Thursday, February 5, 2009

The Lord's Supper

Have you ever notice that I Corinthians 11:17-34 is all about the church being unified? This is the classic passage about the Lord's Supper. It is used whenever communion/Lord's Supper/Eucharist is observed in churches. Paul is addressing the Corinthians behavior while observing this ordinance, but his challenge has to do with how they are treating one another.
The Corinthians were dividing over class. The rich were eating a lot and leaving the poor without. They were disgracing the unity that comes from the cross. They were more concerned about their appetite than about there brother and sister in Christ. This was a disgrace to the "Lord's" supper. From verses 17 and 18 to verses 33 and 34, Paul is talking about sharing with each other without divisions.

Verse 29 says "For anyone who eats and drinks without recognizing the body of the Lord eats and drinks judgment on himself". Makes me wonder if the "body of the Lord" is talking about the other believers.

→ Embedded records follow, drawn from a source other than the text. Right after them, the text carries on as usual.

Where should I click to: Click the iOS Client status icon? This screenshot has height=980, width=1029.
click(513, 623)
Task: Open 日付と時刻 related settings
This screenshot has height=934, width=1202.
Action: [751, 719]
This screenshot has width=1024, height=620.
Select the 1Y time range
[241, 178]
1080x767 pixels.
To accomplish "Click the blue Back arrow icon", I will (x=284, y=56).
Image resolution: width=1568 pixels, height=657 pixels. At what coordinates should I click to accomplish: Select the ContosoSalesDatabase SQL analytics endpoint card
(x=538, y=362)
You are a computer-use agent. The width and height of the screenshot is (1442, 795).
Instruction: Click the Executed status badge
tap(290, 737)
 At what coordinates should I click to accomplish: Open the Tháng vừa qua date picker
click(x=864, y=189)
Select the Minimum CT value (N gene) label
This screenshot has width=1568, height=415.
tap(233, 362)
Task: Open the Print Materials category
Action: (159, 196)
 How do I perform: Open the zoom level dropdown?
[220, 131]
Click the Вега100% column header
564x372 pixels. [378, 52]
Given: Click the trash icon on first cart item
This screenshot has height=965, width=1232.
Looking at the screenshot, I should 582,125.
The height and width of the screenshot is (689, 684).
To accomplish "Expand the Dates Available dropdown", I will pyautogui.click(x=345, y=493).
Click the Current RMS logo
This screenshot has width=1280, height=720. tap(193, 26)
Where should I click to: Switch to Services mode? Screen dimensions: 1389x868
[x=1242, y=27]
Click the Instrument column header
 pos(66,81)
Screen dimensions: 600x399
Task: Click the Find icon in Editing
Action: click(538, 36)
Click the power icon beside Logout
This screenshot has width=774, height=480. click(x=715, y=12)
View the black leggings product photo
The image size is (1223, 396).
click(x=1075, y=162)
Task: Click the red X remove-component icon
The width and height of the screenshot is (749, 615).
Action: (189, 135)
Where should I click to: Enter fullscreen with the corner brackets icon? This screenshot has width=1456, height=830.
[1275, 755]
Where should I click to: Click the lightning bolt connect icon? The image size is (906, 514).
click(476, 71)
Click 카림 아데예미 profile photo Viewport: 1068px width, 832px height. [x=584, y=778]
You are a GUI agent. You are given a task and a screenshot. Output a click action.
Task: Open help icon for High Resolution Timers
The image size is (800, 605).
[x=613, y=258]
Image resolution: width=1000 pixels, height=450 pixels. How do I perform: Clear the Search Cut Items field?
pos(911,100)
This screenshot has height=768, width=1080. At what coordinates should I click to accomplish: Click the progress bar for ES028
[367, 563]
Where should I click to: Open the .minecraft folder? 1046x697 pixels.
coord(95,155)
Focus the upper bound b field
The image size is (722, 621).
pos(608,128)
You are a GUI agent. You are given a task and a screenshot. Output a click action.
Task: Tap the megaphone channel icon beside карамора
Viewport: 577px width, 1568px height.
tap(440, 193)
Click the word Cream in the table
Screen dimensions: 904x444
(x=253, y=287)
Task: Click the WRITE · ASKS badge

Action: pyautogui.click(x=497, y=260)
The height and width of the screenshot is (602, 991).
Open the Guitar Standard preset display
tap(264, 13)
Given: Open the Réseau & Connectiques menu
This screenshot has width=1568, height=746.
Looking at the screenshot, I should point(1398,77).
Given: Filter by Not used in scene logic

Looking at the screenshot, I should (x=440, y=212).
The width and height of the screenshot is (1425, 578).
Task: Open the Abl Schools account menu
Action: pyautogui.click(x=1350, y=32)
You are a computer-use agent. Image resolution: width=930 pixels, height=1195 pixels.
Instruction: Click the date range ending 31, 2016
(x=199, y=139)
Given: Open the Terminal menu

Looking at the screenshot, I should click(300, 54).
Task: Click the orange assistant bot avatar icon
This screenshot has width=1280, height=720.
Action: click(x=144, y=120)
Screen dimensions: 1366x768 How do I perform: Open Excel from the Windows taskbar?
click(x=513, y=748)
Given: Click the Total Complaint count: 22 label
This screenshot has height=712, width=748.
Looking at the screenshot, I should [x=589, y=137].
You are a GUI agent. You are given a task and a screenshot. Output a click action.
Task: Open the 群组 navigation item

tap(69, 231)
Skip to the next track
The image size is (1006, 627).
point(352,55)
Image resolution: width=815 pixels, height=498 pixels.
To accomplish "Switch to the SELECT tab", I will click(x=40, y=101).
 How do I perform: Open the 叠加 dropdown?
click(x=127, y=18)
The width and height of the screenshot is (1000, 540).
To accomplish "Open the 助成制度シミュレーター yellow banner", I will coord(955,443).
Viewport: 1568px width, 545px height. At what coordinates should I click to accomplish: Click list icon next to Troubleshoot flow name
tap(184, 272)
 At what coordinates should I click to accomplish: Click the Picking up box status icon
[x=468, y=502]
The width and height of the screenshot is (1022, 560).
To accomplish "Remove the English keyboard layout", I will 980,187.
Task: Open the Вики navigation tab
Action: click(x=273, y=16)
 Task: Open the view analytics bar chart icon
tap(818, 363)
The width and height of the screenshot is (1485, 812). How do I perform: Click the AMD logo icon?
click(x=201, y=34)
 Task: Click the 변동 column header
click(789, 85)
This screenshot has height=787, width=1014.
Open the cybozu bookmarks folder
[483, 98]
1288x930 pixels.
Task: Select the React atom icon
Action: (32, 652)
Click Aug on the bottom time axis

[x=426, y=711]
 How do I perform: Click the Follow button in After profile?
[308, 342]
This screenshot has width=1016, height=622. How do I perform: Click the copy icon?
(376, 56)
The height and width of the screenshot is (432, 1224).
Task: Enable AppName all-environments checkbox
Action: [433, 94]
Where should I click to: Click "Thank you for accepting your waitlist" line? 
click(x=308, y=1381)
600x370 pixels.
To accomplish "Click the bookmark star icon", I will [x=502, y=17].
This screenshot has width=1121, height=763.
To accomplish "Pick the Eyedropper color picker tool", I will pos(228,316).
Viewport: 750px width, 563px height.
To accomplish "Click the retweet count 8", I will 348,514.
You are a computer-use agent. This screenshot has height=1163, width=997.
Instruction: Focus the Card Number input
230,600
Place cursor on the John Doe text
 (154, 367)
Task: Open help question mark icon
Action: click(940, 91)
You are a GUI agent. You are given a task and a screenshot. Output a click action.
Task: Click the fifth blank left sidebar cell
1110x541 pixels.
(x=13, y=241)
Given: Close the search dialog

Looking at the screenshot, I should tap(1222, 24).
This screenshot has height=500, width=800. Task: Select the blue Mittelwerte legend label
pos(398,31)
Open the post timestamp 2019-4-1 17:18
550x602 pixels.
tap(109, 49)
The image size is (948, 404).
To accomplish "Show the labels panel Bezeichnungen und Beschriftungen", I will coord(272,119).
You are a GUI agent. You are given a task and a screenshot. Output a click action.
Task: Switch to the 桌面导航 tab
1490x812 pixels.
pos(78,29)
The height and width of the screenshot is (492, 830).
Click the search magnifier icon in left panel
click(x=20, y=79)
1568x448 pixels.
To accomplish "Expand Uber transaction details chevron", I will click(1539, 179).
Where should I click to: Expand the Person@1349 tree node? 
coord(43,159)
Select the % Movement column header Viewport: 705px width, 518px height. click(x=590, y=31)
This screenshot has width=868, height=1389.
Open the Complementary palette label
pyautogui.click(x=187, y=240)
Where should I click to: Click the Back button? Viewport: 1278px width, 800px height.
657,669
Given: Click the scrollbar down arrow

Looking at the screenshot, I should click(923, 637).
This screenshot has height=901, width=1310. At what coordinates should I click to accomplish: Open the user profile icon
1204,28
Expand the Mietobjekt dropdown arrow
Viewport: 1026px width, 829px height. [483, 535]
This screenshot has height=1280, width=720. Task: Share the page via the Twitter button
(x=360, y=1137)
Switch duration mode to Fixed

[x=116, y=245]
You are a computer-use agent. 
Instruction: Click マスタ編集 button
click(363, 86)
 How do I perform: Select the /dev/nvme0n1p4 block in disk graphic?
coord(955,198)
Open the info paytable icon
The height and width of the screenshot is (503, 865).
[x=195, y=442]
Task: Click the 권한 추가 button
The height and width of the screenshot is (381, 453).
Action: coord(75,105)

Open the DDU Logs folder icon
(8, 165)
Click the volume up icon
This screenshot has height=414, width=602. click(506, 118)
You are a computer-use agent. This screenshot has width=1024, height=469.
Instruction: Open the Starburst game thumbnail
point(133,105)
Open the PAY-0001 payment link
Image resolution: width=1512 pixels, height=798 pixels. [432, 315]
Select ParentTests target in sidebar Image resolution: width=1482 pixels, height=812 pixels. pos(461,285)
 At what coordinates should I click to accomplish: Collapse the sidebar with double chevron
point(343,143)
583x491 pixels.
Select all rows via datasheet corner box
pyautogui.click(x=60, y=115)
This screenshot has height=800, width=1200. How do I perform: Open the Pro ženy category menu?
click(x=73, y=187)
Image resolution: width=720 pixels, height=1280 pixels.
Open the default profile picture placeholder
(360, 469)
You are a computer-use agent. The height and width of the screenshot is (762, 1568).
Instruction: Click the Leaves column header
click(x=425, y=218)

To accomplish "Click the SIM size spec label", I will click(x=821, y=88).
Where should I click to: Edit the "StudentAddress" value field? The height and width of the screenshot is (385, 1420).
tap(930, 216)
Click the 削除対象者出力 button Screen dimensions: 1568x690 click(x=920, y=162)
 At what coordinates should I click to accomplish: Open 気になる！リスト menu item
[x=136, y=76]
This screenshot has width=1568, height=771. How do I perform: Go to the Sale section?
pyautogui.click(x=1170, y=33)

Maybe the warning is about acting like you are the church, but not really being considerate of the other members of the body.
It seems that the Christian life was meant to be lived in the context of community and not in isolation. It seems that the Lord's Supper has a lot to do with Christian community and not just personal reflection.

Just some things I am have been considering. Any thoughts?


Gabe Taviano said...

Very excited to start seeing the church leaving the building. You've probably experienced this more than I have, seeing people that are a part of "the body" actually living it out throughout the rest of the week. When we act together there's less chance of being disconnected. Good thoughts KG!

Freestyle Theologian said...

I think the symbolism of the elements "wine" and "bread" are beautiful as well. Wine something we think of as for the rich. Bread a basic food for survival and nutrition, which is probably more consciously connected with the poor. Yet the cross was a symbolism of them both together. Further reason for the church to break down the walls that divide and unite as one. We should all find equal footing at the cross!